Diagnosis by urine examination

Judicium urinarum

This manuscript is the oldest purely medical manuscript in the College collections. It dates from the late 1400s.


Before the era of systematic physical examination doctors relied on the examination of bodily fluids, mainly urine, to make their diagnosis. Medieval doctors would collect urine in a flask to examine its colour, consistency, odour and sediments. They then used urine charts to point out where there was imbalance in the patient’s body.

The Judicium also contains astrological charts to help with diagnosis. Each astrological sign was associated with a different part of the body and this helped in the preparation of medicines for individual patients.

Medicine by post

William Cullen (1710-1790), President of the RCPE (1773-1775)

Eighteenth century medical practice frequently included medical diagnosis by post, where a physician would never actually physically meet their patient. They relied on the patient’s medical history and a description of current illness for their diagnosis. In the case of Dr William Cullen, his medical practice by correspondence reached as far as the Shetland Islands, India and North America.

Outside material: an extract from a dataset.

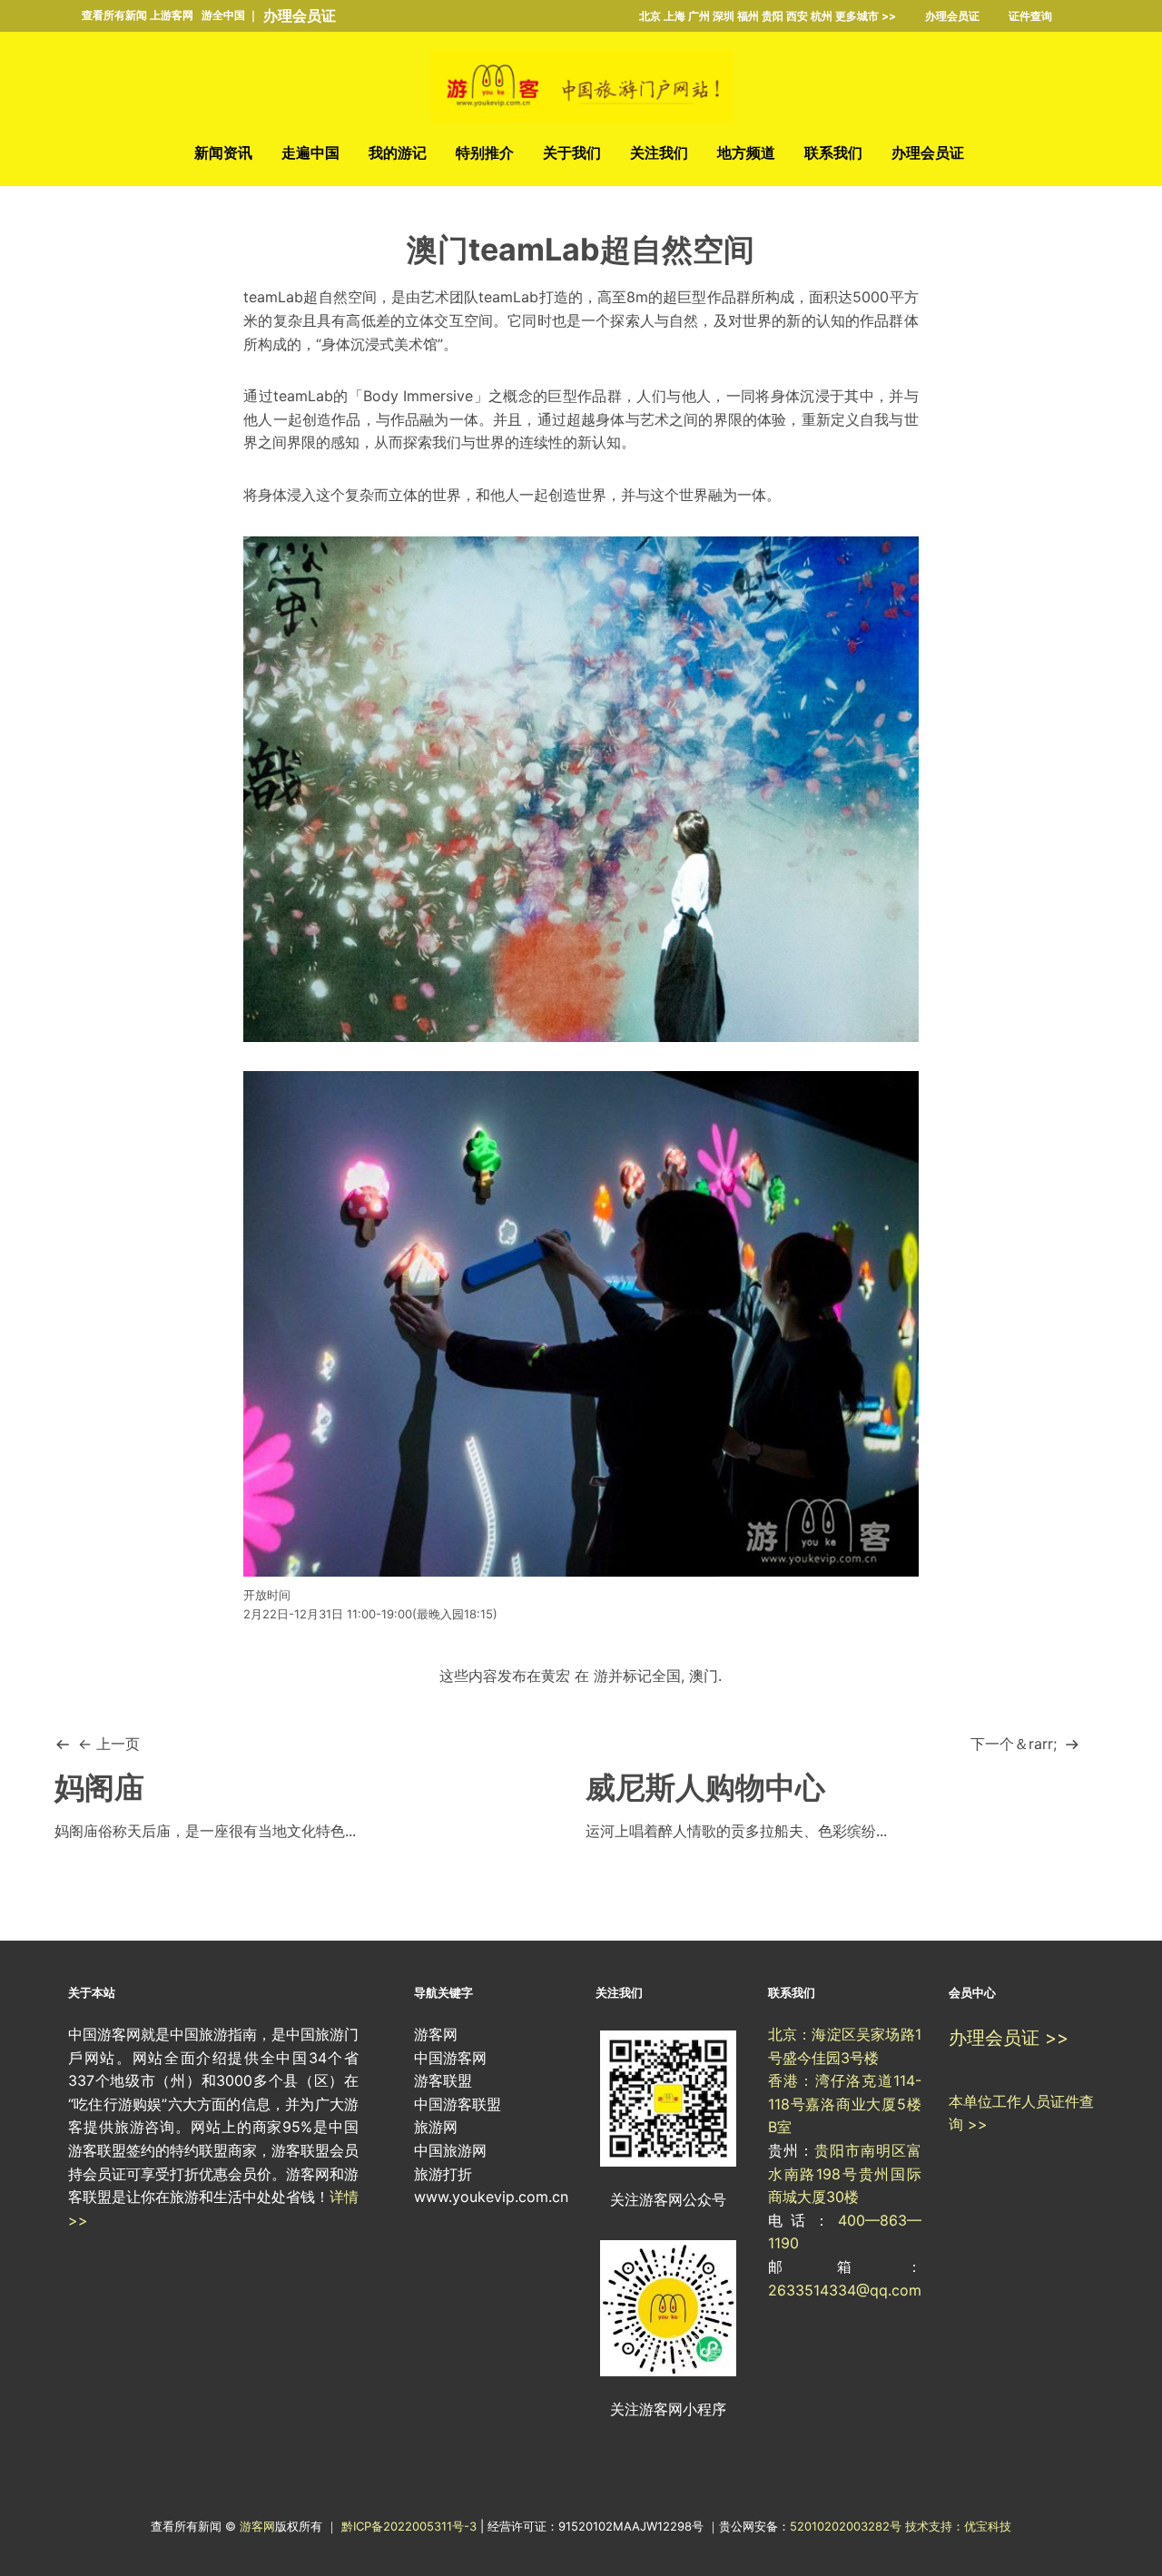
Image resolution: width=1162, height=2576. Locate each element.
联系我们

This is a letter from Dr William Cullen regarding a patient, George Dunbar, from Boath in the Highlands, dated 23 March 1774. The written description of symptoms which Cullen had received led him to diagnose gout and prescribe leeches, a blister and laxatives. You can read the letter in full here.

This letter is part of the College's collection of Dr Cullen's correspondence, which has been digitised and made available online at www.cullenproject.ac.uk.

One of the greatest of classics in medical literature

Leopold Auenbrugger (1722 – 1809)

Inventum novum ex percussione thoracis humani ut signo abstrusos interni pectoris morbos detegendi

Vindobonae, 1761


The era of modern physical examination began with the publication of this book by Leopold Auenbrugger, a distinguished Vienna physician. He invented the method of examination of the organs in the chest by percussion, noticing the differences in the sound associated with different thoracic diseases. According to legend, he was inspired by his father who tapped wine casks in order to judge how much wine was left in them. Auenbrugger’s discovery received little attention at first until his treatise was translated from Latin by Jean Nicolas Corvisart, Napoleon’s personal physician, who tested it on his wards. Corvisart’s prestige established percussion as an important physical diagnosis technique.

Invention of the stethoscope

René Théophile Hyacinthe Laënnec (1781-1826)

De l'auscultation mediate ou traite du diagnostic des maladies des poumons et du couer

Paris, 1819

Laennec's invention of the stethoscope in 1816 revolutionised the study of diseases of the thoracic organs.

Laennec was a student of Corvisart who, like his teacher, used direct auscultation while examining his patients. He found that it didn’t work in all patients and on one occasion in 1816 rolled a sheet of paper and placed one end on the patient’s chest and another in his ear. He spent the next three years perfecting this technique and went on to create the first wooden stethoscope.


De l'auscultation mediate was a detailed manual on the use of the new instrument and each copy was sold with a stethoscope made by Laennec. The book became an immediate success and students from all over the world came to study under Laennec.

The illustrations show the construction of Laennec's first primitive wooden stethoscope.

Percussion and auscultation manual

Eric Cassaët (1863-1940)

Précis d’auscultation et de percussion, 2nd edition

Paris, 1906

The first edition of this manual on percussion and auscultation was published in Paris in 1899.